**Work required:** Line filter on the word "computer": copy each matching line from the entries.
===== Data for processing
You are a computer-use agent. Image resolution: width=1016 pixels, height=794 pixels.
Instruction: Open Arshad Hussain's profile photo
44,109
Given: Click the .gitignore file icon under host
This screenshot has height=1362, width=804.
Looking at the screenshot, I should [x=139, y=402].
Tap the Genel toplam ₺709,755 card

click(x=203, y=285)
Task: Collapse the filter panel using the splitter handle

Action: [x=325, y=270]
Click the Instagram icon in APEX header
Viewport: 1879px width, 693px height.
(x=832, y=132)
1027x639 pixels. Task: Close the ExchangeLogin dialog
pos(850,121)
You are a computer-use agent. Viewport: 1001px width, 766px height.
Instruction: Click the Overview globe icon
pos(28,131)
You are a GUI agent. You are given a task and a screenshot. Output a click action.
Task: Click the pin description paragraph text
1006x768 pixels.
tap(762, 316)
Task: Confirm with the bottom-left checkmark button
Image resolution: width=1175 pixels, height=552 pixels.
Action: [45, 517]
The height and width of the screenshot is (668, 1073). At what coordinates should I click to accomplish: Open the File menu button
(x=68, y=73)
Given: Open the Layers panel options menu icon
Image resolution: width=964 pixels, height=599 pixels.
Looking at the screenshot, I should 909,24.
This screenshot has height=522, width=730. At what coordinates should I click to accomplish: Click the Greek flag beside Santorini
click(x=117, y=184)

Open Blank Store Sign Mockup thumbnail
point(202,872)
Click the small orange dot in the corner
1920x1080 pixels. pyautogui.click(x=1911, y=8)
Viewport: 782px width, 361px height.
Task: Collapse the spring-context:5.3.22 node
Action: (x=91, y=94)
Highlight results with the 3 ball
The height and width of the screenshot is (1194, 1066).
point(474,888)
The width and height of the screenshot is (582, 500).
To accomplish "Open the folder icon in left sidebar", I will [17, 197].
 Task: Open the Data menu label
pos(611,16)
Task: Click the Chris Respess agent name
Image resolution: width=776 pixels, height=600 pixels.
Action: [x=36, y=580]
==========
**Response area:**
You are a computer-use agent. Image resolution: width=1016 pixels, height=794 pixels.
You are a computer-use agent. Viewport: 1001px width, 766px height.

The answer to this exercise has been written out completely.